* **Material supplied**
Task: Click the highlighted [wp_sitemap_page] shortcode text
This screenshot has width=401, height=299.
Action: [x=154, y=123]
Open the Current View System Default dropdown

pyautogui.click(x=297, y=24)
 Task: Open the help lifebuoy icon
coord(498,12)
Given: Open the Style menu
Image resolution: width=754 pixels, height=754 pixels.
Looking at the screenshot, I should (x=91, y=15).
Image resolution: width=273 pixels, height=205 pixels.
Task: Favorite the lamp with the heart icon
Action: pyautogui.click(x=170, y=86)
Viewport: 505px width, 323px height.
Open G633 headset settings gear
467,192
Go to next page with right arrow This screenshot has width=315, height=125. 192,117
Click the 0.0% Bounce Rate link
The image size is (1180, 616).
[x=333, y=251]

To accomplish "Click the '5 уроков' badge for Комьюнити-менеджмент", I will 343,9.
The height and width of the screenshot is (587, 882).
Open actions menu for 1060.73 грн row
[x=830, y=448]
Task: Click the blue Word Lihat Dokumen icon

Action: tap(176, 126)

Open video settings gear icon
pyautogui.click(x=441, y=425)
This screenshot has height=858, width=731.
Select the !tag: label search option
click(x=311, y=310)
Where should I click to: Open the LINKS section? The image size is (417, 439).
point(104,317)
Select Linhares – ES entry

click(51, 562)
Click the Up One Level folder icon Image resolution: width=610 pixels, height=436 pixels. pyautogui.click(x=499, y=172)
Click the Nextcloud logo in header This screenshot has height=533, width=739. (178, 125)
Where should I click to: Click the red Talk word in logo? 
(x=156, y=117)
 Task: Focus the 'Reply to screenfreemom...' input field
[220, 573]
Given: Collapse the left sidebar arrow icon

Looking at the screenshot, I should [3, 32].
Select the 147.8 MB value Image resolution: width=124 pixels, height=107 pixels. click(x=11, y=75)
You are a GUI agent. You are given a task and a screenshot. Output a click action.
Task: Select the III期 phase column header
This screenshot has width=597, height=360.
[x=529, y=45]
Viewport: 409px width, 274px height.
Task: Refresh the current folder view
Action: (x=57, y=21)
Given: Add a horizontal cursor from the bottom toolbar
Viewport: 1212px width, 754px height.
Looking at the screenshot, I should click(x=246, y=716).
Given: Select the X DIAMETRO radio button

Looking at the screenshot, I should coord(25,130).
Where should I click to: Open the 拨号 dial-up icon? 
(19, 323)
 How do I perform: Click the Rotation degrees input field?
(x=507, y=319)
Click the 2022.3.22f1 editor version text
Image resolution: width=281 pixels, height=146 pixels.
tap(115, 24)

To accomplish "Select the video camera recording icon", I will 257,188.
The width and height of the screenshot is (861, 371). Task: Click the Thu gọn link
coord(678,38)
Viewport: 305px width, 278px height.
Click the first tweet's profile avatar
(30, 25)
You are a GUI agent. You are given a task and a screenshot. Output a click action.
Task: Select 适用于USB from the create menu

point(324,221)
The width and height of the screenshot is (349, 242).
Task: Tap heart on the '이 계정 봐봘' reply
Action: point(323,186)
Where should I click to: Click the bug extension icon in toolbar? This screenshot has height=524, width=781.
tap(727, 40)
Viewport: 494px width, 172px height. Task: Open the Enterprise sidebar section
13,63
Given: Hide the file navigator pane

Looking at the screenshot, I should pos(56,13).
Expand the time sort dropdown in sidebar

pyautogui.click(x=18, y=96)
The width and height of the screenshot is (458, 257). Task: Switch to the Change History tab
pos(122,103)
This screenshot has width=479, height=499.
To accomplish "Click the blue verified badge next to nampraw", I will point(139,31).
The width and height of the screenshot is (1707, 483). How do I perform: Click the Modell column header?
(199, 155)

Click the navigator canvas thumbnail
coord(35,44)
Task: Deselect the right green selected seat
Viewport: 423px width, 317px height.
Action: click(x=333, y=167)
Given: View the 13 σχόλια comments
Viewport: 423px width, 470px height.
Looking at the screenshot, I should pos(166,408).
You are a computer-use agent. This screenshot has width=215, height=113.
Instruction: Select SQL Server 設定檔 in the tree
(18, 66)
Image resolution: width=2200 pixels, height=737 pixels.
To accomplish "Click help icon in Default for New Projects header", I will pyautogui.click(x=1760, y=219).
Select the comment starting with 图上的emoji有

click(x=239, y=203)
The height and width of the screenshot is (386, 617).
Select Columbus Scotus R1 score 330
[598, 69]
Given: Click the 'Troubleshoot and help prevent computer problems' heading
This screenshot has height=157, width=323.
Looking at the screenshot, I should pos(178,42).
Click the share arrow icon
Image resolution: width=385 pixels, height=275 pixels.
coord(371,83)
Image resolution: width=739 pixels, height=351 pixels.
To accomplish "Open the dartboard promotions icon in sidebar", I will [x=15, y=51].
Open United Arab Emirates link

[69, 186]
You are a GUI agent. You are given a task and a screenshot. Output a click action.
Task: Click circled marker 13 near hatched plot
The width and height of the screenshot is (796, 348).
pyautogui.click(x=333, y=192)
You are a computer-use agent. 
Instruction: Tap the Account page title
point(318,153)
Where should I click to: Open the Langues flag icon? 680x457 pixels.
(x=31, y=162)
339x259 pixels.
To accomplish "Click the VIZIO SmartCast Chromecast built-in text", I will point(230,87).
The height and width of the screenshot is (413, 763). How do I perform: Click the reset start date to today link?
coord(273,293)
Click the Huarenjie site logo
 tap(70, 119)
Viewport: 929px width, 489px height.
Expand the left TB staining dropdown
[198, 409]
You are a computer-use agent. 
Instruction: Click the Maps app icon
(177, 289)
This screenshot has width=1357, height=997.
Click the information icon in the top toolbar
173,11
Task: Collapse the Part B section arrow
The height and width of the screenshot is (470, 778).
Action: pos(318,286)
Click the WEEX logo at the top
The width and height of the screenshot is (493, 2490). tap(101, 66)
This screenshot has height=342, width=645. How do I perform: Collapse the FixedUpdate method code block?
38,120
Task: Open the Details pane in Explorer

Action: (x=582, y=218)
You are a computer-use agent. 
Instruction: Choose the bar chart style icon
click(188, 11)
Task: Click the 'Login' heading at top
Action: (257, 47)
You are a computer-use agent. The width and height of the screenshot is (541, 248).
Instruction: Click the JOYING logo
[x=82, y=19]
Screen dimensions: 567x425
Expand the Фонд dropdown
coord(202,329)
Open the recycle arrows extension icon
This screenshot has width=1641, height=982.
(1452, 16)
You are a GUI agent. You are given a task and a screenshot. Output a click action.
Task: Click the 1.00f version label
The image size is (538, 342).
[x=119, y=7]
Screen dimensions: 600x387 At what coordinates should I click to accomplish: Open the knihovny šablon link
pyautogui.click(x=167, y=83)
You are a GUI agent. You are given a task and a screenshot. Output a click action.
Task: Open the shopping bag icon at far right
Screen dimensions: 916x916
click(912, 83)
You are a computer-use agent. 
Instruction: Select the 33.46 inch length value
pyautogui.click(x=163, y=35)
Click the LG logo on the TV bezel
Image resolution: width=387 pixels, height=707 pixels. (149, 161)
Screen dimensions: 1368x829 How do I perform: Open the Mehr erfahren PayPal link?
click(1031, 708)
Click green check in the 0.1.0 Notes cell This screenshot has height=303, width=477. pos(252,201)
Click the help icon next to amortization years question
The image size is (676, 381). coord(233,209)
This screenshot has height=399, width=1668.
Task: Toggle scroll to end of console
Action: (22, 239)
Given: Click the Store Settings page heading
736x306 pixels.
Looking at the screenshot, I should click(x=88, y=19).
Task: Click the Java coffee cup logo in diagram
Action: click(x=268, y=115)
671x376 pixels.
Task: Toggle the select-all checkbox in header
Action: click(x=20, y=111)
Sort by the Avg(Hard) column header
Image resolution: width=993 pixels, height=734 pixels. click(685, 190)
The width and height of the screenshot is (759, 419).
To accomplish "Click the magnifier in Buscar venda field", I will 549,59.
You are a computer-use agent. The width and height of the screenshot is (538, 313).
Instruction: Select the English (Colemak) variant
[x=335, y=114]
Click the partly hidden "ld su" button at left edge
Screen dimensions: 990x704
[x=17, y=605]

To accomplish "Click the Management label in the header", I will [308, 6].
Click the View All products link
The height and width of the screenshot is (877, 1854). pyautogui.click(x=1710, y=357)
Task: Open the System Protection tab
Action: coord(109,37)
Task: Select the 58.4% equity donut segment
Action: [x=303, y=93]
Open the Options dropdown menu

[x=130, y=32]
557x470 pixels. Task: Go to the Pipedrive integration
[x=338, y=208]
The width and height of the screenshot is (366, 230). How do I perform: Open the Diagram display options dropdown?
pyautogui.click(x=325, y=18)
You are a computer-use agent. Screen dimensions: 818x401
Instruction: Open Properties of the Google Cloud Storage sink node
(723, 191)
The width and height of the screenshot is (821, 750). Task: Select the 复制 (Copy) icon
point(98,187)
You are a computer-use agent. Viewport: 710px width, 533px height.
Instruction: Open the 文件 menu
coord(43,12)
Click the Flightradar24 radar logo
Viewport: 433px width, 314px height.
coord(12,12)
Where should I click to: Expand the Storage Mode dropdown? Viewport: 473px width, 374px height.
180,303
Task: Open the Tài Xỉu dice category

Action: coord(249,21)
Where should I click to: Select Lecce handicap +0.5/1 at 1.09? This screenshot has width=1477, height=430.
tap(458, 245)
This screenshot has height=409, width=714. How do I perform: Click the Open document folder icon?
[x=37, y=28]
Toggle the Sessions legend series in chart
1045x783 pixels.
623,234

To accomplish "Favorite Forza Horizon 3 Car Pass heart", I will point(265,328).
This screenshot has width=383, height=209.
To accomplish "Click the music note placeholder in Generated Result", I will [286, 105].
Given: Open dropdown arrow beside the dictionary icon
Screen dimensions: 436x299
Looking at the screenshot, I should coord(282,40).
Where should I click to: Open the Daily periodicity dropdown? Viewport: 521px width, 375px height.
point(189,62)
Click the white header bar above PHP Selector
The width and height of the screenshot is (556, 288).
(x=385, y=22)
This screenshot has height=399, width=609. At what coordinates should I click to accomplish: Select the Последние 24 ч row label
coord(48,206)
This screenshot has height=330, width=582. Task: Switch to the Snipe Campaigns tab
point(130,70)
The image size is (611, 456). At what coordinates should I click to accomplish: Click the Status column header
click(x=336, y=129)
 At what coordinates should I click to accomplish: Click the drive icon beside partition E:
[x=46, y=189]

* **Aim of the exercise**
Using the entries above, give back exactly the line containing "Where should I click to: Open the 拨号", the line containing "Task: Deselect the right green selected seat", and every line between them, and nothing else.

* **Completed task**
Where should I click to: Open the 拨号 dial-up icon? 
(19, 323)
 How do I perform: Click the Rotation degrees input field?
(x=507, y=319)
Click the 2022.3.22f1 editor version text
Image resolution: width=281 pixels, height=146 pixels.
tap(115, 24)

To accomplish "Select the video camera recording icon", I will 257,188.
The width and height of the screenshot is (861, 371). Task: Click the Thu gọn link
coord(678,38)
Viewport: 305px width, 278px height.
Click the first tweet's profile avatar
(30, 25)
You are a GUI agent. You are given a task and a screenshot. Output a click action.
Task: Select 适用于USB from the create menu

point(324,221)
The width and height of the screenshot is (349, 242).
Task: Tap heart on the '이 계정 봐봘' reply
Action: point(323,186)
Where should I click to: Click the bug extension icon in toolbar? This screenshot has height=524, width=781.
tap(727, 40)
Viewport: 494px width, 172px height. Task: Open the Enterprise sidebar section
13,63
Given: Hide the file navigator pane

Looking at the screenshot, I should pos(56,13).
Expand the time sort dropdown in sidebar

pyautogui.click(x=18, y=96)
The width and height of the screenshot is (458, 257). Task: Switch to the Change History tab
pos(122,103)
This screenshot has width=479, height=499.
To accomplish "Click the blue verified badge next to nampraw", I will point(139,31).
The width and height of the screenshot is (1707, 483). How do I perform: Click the Modell column header?
(199, 155)

Click the navigator canvas thumbnail
coord(35,44)
Task: Deselect the right green selected seat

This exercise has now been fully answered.